2年サイクル運動の徹底を/基幹労連定期大会

(調査・解析部)

[労使]

鋼や造船、非鉄金属の労働組合でつくる基幹労連(24万2,000人)は7、8の両日、福岡県で定期大会を開き、向こう2年間の運動方針を決めた。今春闘で造船、非鉄を含めて実現した2年サイクル運動を徹底させ、それにより生じる余力を組合運動活性化の新たな活動に有効活用するもの。大会では、内藤純朗委員長(前事務局長)、瀧澤健二委員長代行(前JFEスチール労連委員長)、神津里季生事務局長(前新日鐵労連会長)ら新役員を選んだ。

統合後3年間の運動に「手応えを実感」

基幹労連は、鉄鋼労連、造船重機労連、非鉄連合の3産別の統合により2003年9月に発足した。宮園哲郎委員長は結成以降の3年間を振り返って「問題・課題はまだ随所に残っているが、初期の目標であった人心の融和についてはかなりの手応えを実感している」と強調。運動の2年サイクル化に基づく06春闘の取り組みや、来夏の参議院比例区選挙での組織内候補の擁立などを具体例としてあげ、「3年足らずでこれだけの一体感を持ち得たことを誇りに思って良い」と総括した。
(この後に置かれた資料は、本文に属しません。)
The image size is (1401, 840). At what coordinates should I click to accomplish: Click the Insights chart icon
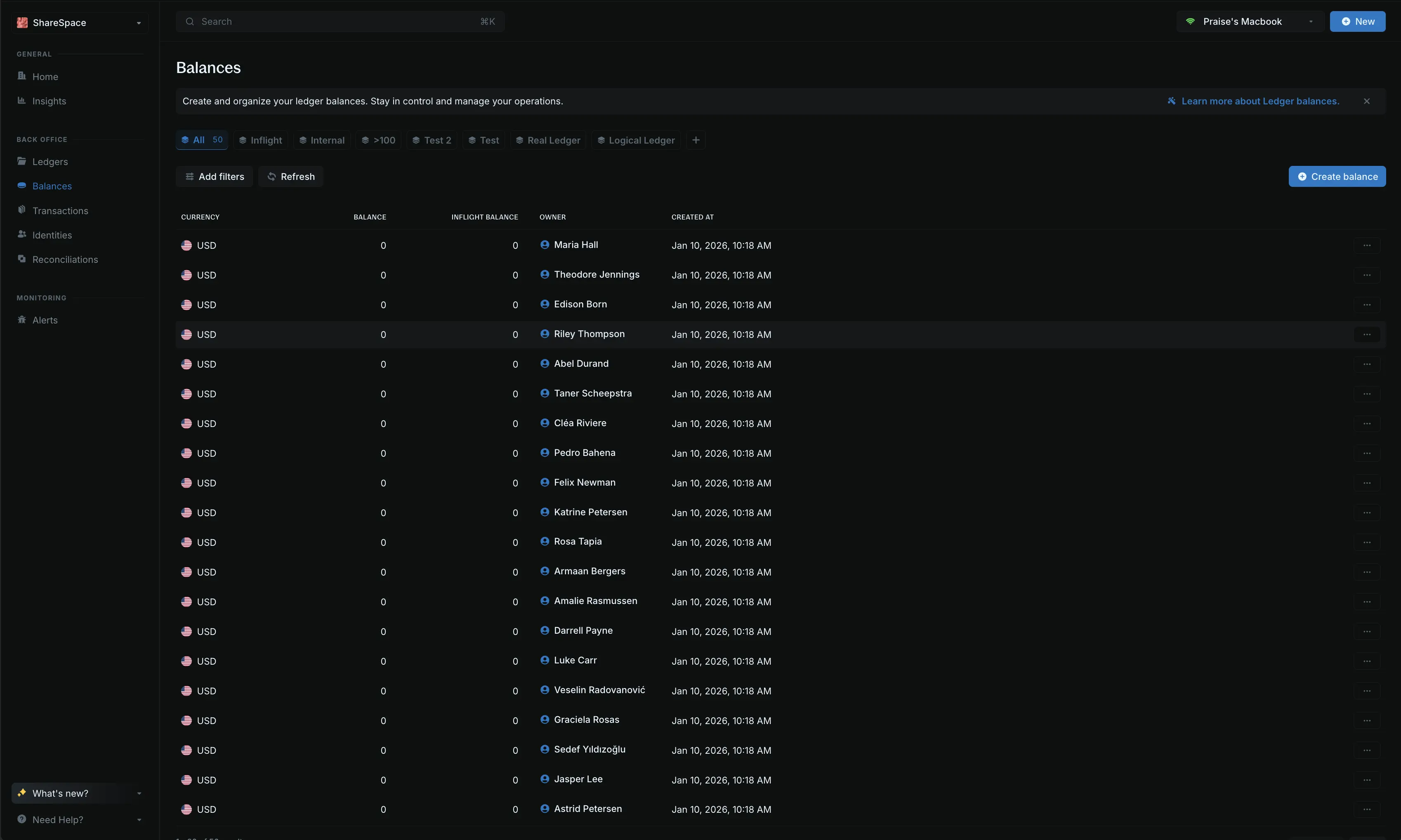click(21, 100)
新運動方針は「3年で一人前の産別になるとの願いは実現したが、頼れる産別へは未だ道半ばだ」として、2年単位のメリハリのある運動の徹底や組織拡大、安全衛生活動の推進などを掲げている。なかでも春闘については、07年度は一時金や格差改善などを中心に取り組む「個別年度」にあたることから、「人への投資」を求める姿勢を引き続き重視しつつ、中堅・中小の業種別組合に対する大手総合組合の支援体制を強化するとしている。

大手は情報の開示を

基幹労連は今春闘では「2年分で3,000円」の賃金改善を要求した。その結果、「改善に必要な財源投入を行う」との回答を得たものの、具体的な金額は示されなかった。ほとんどの大手組合は、来年4月の賃金改善実施に向けた投入財源や配分についての労使協議を今秋に行う予定になっている。

07春闘に臨む業種別労組にとっては、この大手の投入額と配分内容の動向把握が不可欠。そのため討論では、「今後の交渉指針となる情報提供と、強固な支援体制づくりをお願いしたい」(合同製鐵労組)、「賃金改善の取り組みを形骸化させることのないよう、適切かつ迅速に総合部門の情報開示を含め、産別本部の指導性を発揮して欲しい」(大同特殊鋼労連)、「格差改善にターゲットを絞ったAPO7(07春闘)は、業種別組合として成果をあげなければならない。要求検討から交渉まで、支援・協力を強く要望する」(冨士電子工業労組)など大手の情報開示を求める声が相次いだ。

一方、鉄鋼部門大手からも、「頼れる産別として、指導性ある取り組みを通じた役割の発揮を」(新日鐵労連)、「格差問題をかかえる大半の業種別組合は、水準是正が最大の課題。実態を直視した産別のきめ細かな指導を強く要請する」(JFEスチール労連)、「AP06(06春闘)の賃金改善における今後の労使での検討・交渉を積極的に進めるとともに、進捗状況は適宜、報告していく」(神戸製鋼所労組)などの意見が出た。

組合運動活性化の新たな活動を提起

また、大会は組合運動活性化への新たな活動として、 (1) 大JBU(だいじょうぶ)パワーバンク (2) JBU正夢プロジェクト (3) JBU運動参加ポイント制度――の3つのプロジェクトを提起した。今後、実現の可否も含めて検討を重ね、可能なものから実現させていきたい考えだ。

「大JBUパワーバンク」は、災害ボランティアとしての人材を組合が教育、訓練して全県本部に登録。災害発生時には近隣の県本部から派遣できるようにする試み。基幹労連はこれまで、被災地に義援金を贈ってきたが、人を出すことはできなかった。それを可能にする構想だ。

「JBU正夢プロジェクト」は、組合員から夢の企画を募集、審査し、金銭面や人集め、情報提供などを援助するもの。「JBU運動参加ポイント制度」は、産別が行う労働運動に参加すると加盟組合にポイントを与え、溜まったポイントは産別が行うイベントの参加費などで使えるというもの。ポイントを集める段階で産別運動に参加し、それを使うことでも運動に参加することになる。